## Consignes de travail:
a: Dans l'extrait sur la médiation corporelle intégrative, quels deux termes désignent le troisième intérêt de cette pratique ?
b: Prolongez l'extrait sur la médiation corporelle intégrative au-delà de sa dernière phrase.

## Extrait fourni:
++++++++++++++++++++

L’intérêt de la médiation corporelle intégrative est pluriel. Premièrement : liberté et autonomie. Dans la pratique, concernant la proposition faite à la personne d’expérimenter quelque chose, c’est bien la personne qui enclenche son expérimentation. Ce n’est pas le praticien qui fait quelque chose sur la personne. A part la soutenir si besoin, ce qui se fait « à côté » plutôt que « sur » la personne. Deuxièmement : globalité et immédiateté. Ce que la personne expérimente va impacter tout son paysage. Tout ce qu’elle est. En une seule fois, en un instant, c’est immédiat. Et elle va s’en rendre compte par elle-même. Troisièmement : ancrage et pérennité. Ce que la personne aura expérimenté sera intégré spontanément, elle saura le retrouver quand bon lui semblera. Quatrièmement : respect et changement. Cette découverte n’est pas nécessairement spectaculaire, mais tout son paysage étant au moins légèrement modifié en accord avec ses dispositions du moment, il en découlera que toutes ces actions ultérieures auront une teinte légèrement différente. Ce qui peut produire des changements notables à plus ou moins long terme dans sa façon de faire, dans sa façon d’être, dans toutes ces relations, dans son quotidien, ou dans à sa situation.

++++++++++++++++++++

## Bloc de données:
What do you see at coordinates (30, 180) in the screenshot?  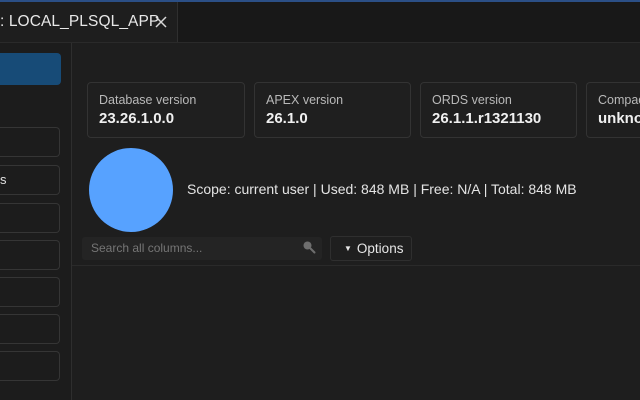 I see `sidebar-item: s` at bounding box center [30, 180].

++++++++++++++++++++

## Réponses à l'exercice:
a: Ancrage et pérennité.

b:
Pour illustrer ces intérêts j’utilise souvent la métaphore de l’équilibre en vélo. Si vous le voulez bien, remémorez-vous le moment, ou de la période de votre vie, où vous avez perçu en vous la sensation d’équilibre sur votre vélo, si besoin, prenez votre temps … … …
Revenez à maintenant là tout de suite, ressentez en vous cette sensation d’équilibre et constatez par vous-même que, même sans vélo, vous savez où elle se situe. Vous la sentez là quelque part en vous. N’est-ce pas ? Oui, vous pouvez la recontacter, instantanément. Maintenant. Essayez, si vous voulez.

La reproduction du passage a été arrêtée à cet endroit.